I have told white lies which often resulted in what I believed to be over reactions. That however, lead to games which would then generate anger and abuse. I have, ashamedly, been abusive in both physical and mental ways....pushing, fighting, calling names. These were when I was at my most angry. Essentially they stemmed from me feeling threatened due to the games which were played as a result of my ex feeling led to. The way I approached the situations were terrible. I crossed the line from being emotional to abusive when my anger took over and lead me down the irrational route.
I am seeking advice on what can be done by seeing an anger management counsellor. I have not been abusive like this before....it is purely down to one type of fear which results in the abusive behaviour.
Other than seeking advice through anger management, is there anything else that people can recommend.
I would like to think, and I believe, that the anger side of things stems from stress. When stressed there are ways to keep the srress under control.....obviously I have not managed to do so which has resulted in my actions.
I would love some ideas on any other types of help.
I would also add that in some of the arguments, when I have been abusive, children were in the house. Obviously this is not ideal and hopefully gives a sign as to how out of control I had become. Anger is a bad thing when control has been lost...so it really is control of this emotion that I am seeking help on.

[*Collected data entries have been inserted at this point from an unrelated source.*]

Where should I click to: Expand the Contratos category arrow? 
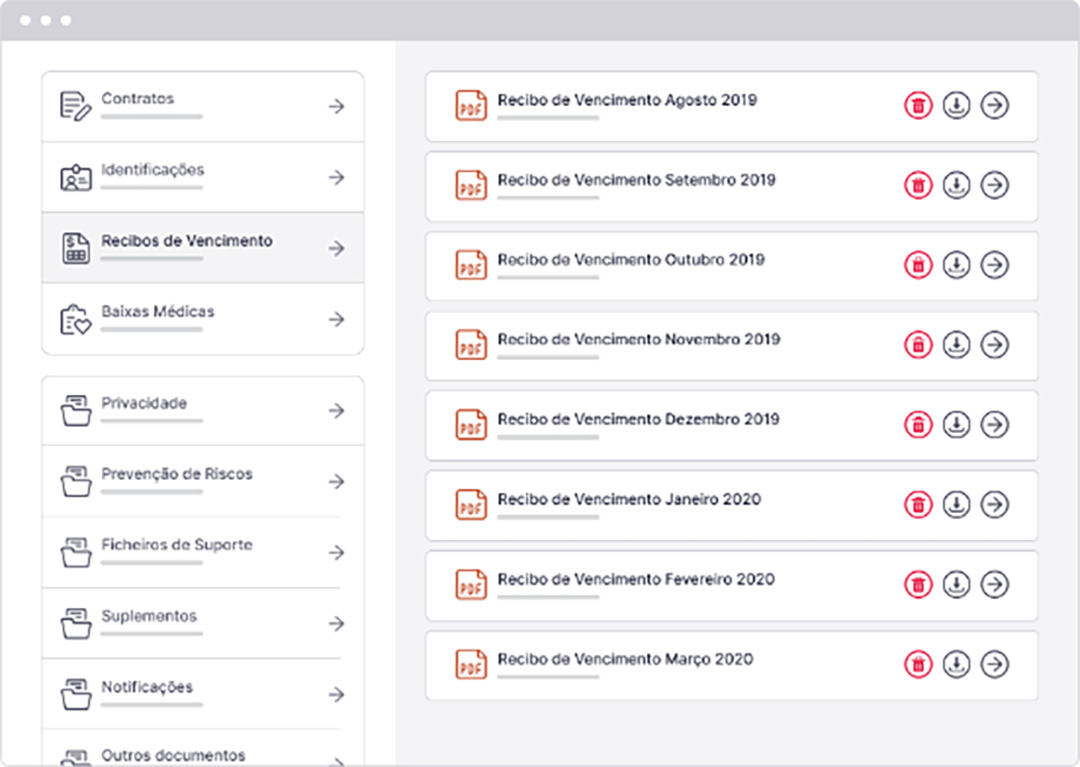pos(336,106)
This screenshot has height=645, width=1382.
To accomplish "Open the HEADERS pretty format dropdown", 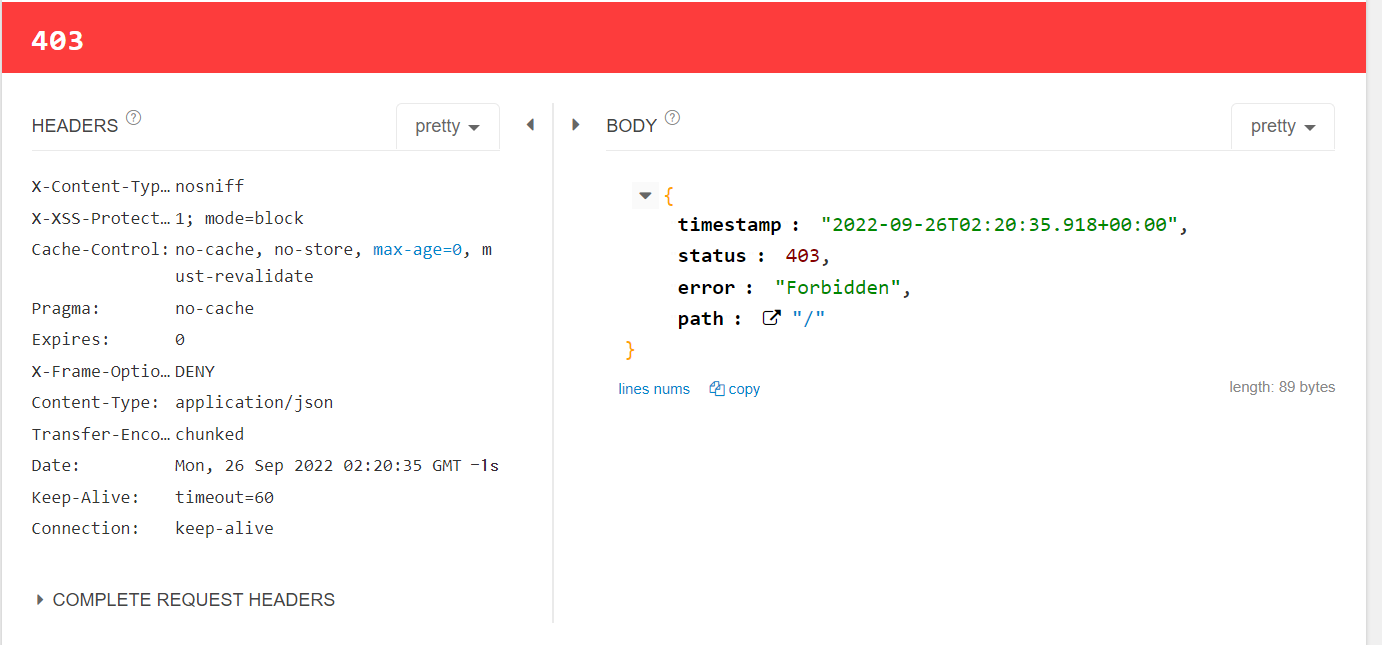I will [x=447, y=127].
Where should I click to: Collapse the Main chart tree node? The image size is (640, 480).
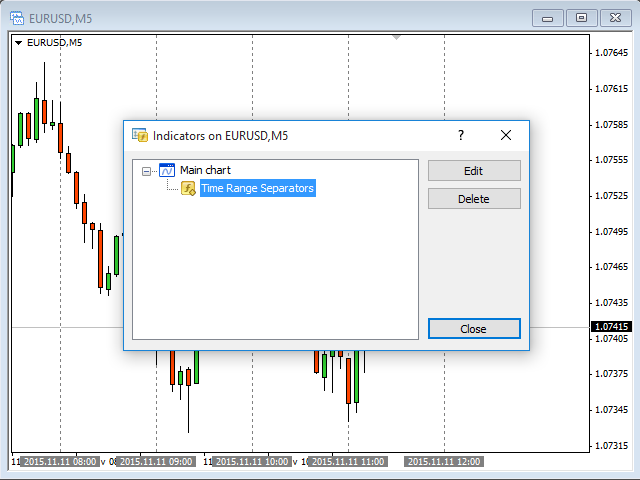(147, 171)
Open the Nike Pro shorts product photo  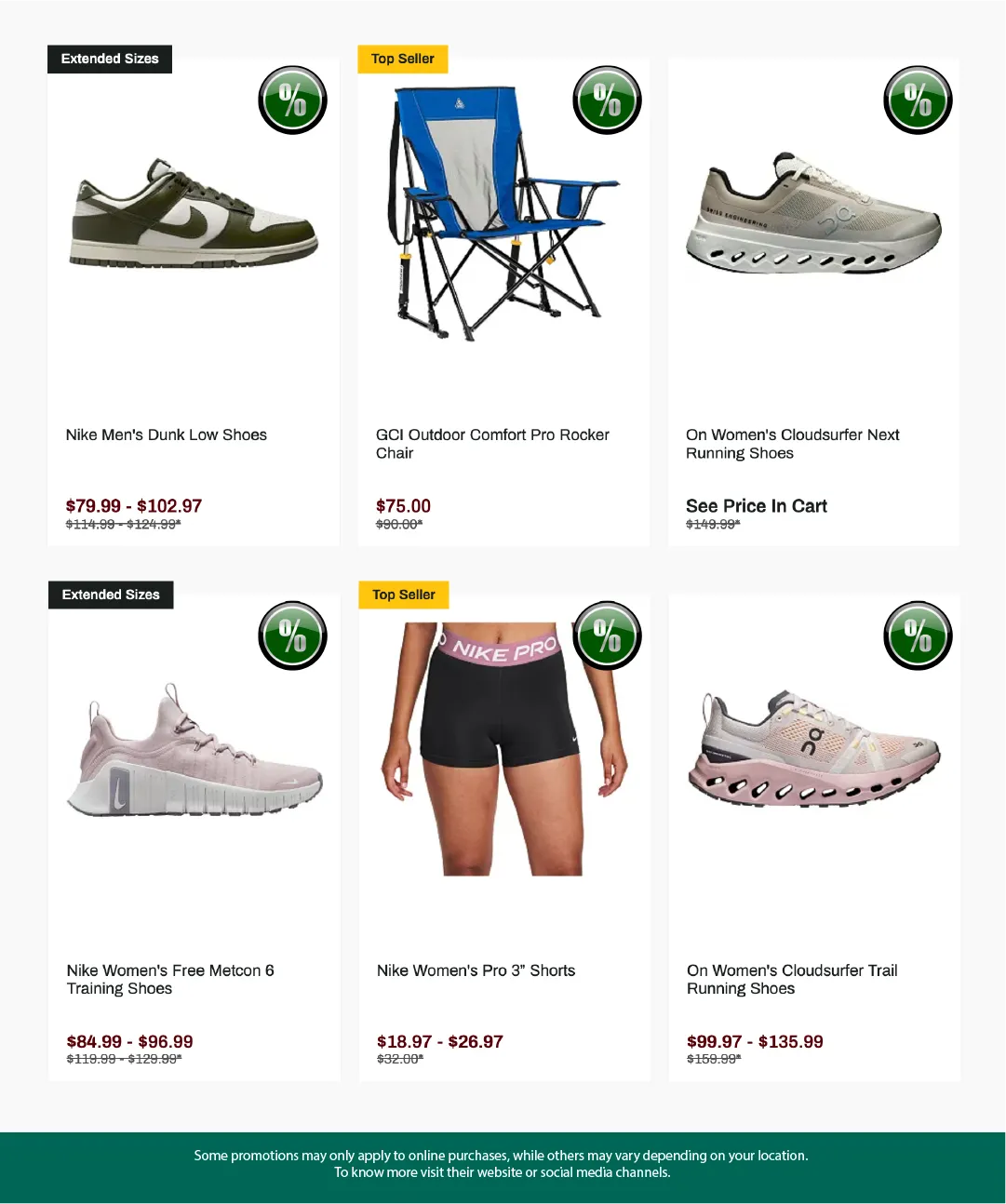(503, 749)
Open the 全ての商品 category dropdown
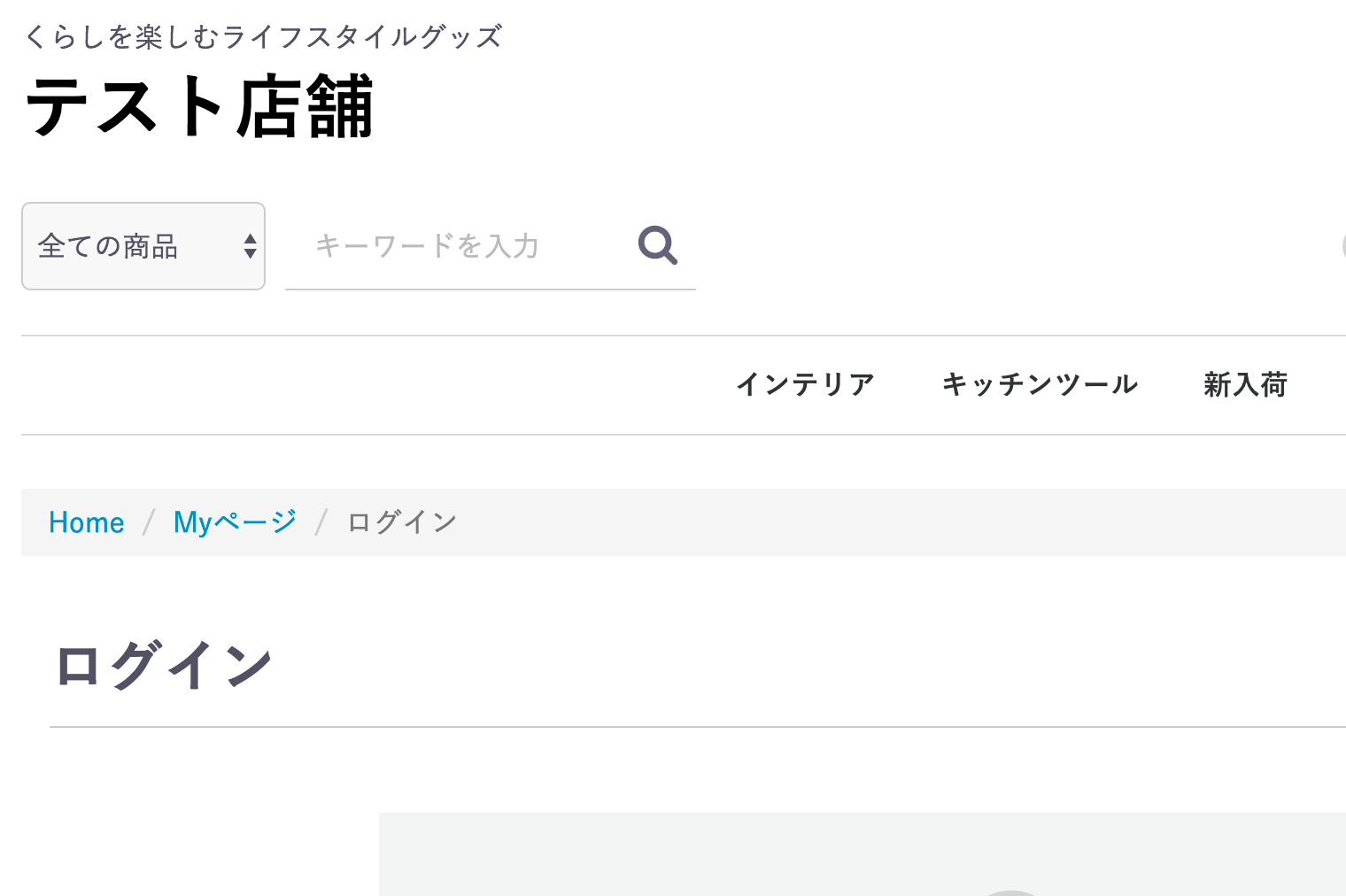Viewport: 1346px width, 896px height. [143, 246]

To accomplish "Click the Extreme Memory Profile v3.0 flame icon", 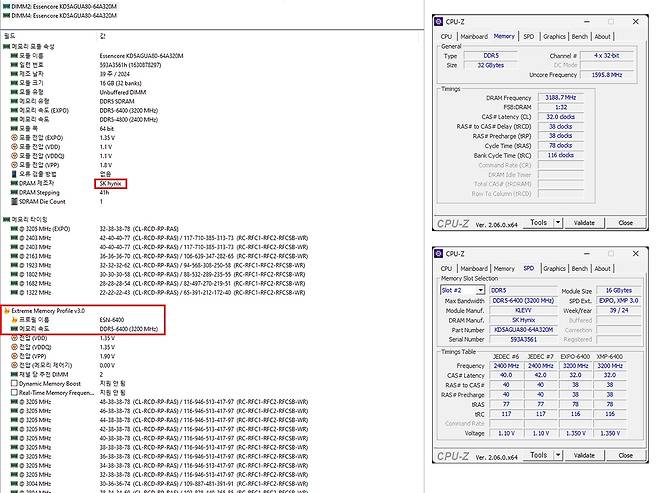I will tap(5, 313).
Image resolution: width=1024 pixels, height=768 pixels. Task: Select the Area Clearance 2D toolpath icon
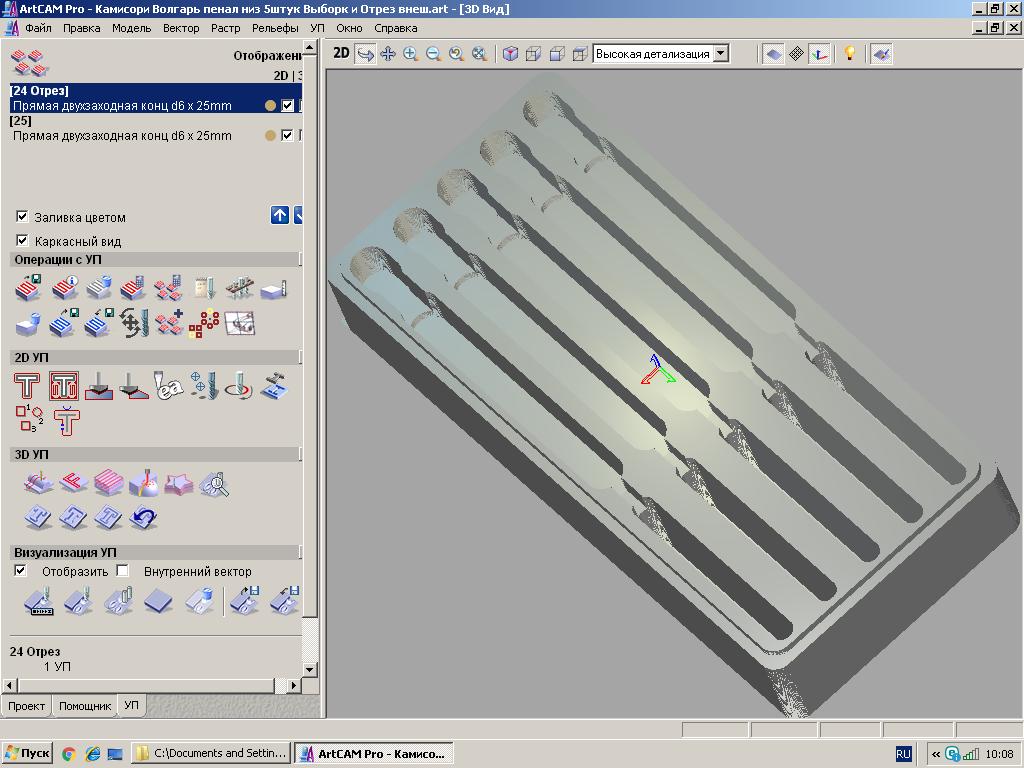[x=64, y=386]
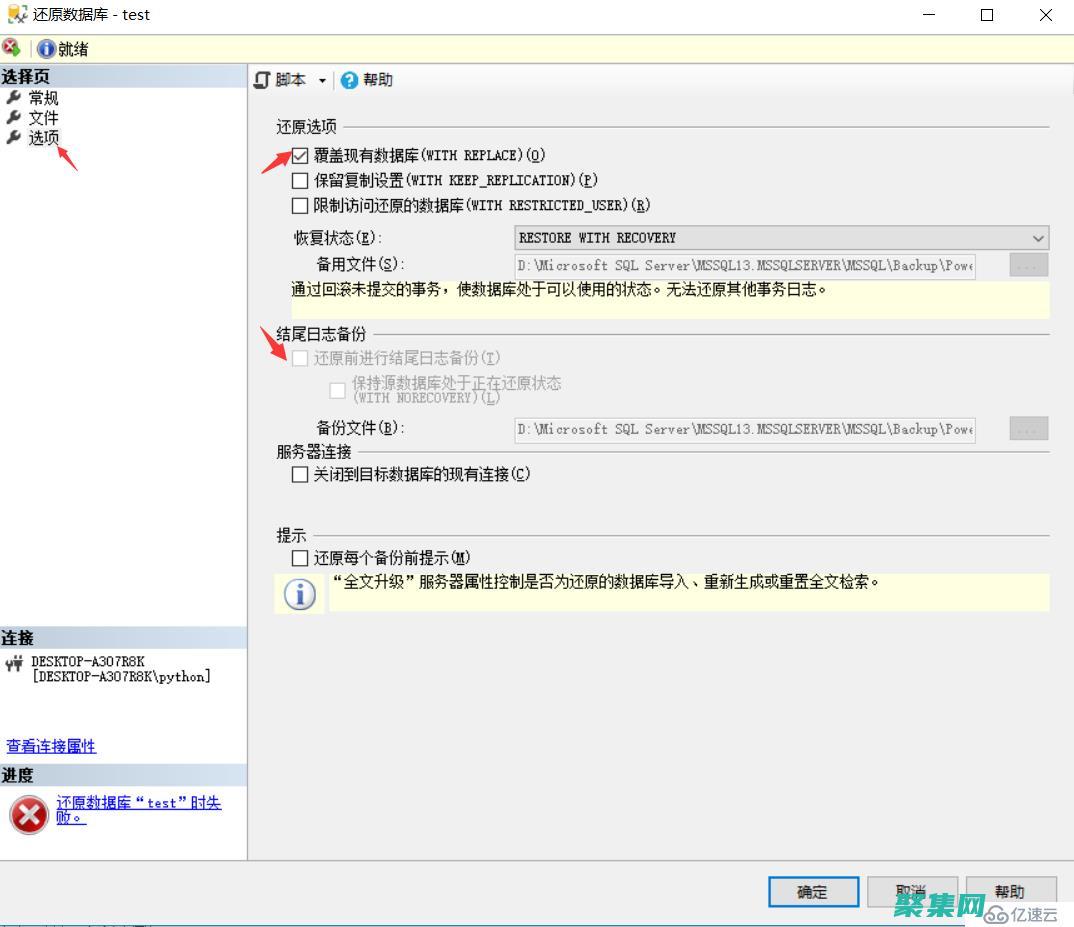Click the ready status info icon (就绪)
The width and height of the screenshot is (1074, 927).
pyautogui.click(x=46, y=47)
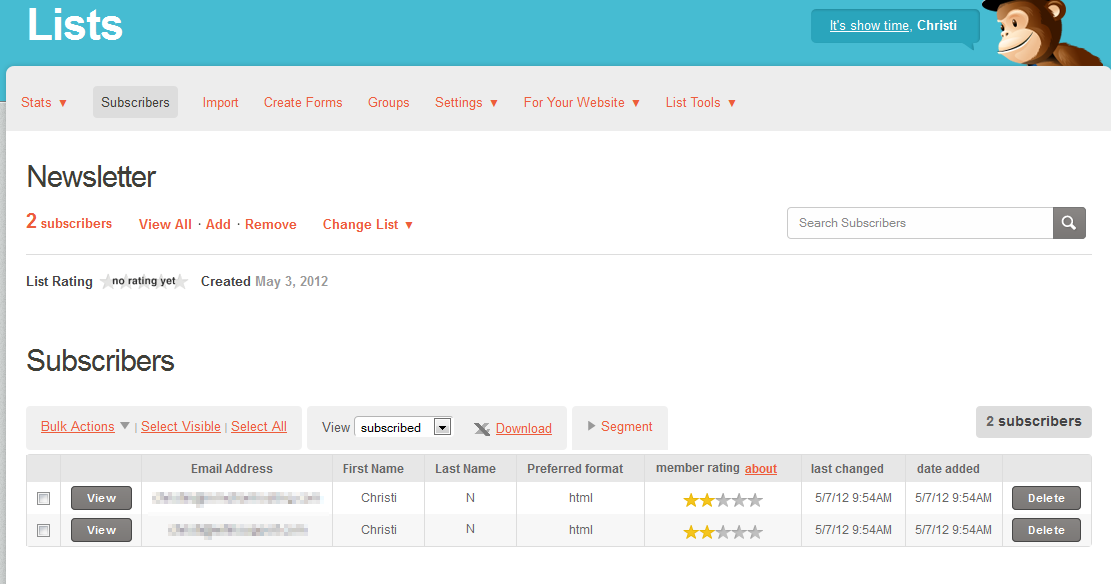
Task: Delete the first subscriber
Action: (1046, 498)
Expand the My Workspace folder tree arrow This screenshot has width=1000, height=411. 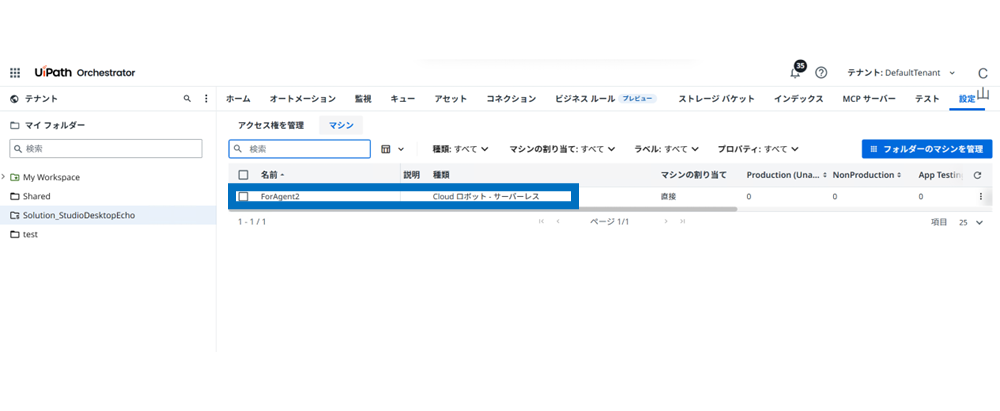5,177
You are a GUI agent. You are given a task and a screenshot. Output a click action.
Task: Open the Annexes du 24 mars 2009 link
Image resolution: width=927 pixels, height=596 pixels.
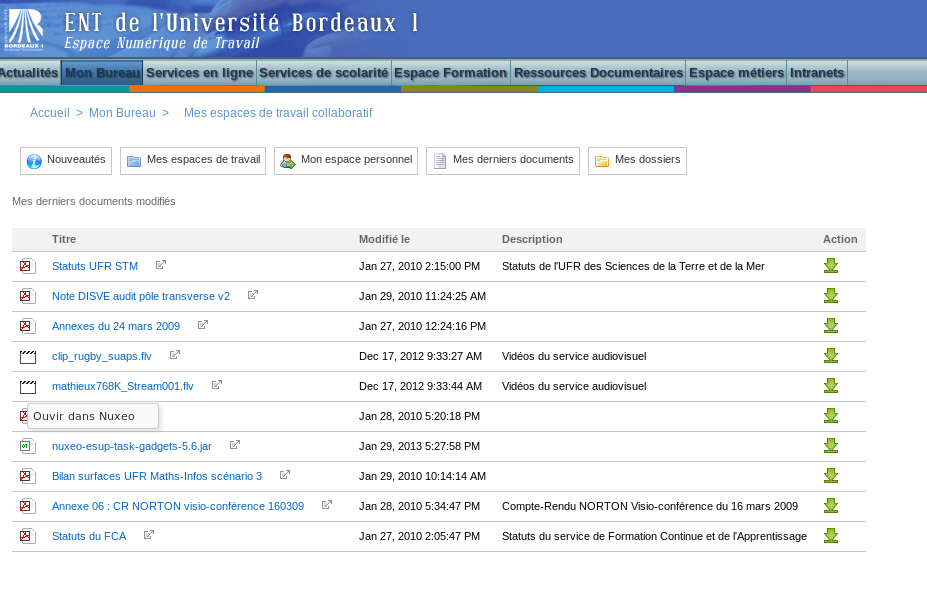click(116, 326)
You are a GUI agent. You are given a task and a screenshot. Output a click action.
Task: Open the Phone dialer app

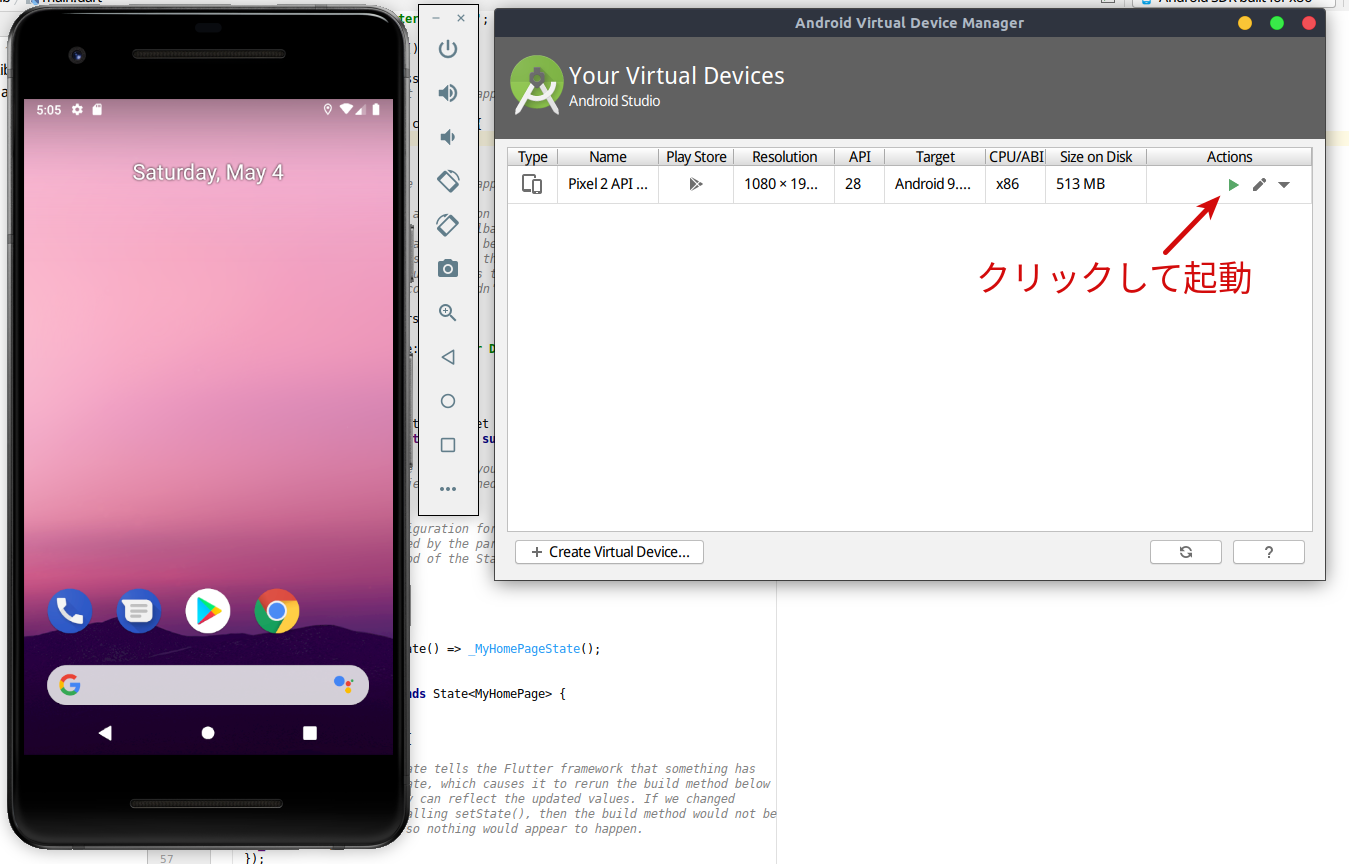coord(69,611)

I feel sorry for your position Marklfc, although I feel more sorrow for those poor children. May I suggest you complete the course you mentioned before involving yourselfvin their lives again. Stay with friends or parents while you overcome your demons. This type of problem takes time and it would be wrong to force yourself upon both your ex fianc and your children until are confident you can take a whole new approach to problematic situations. Sounds to me like she tried to work it out but for her own sanity had to break it off, try to understand how she must be feeling. I've been there and it us not a place I would wish to visit again, extreme anxiety constantly and waiting for the 'next time'.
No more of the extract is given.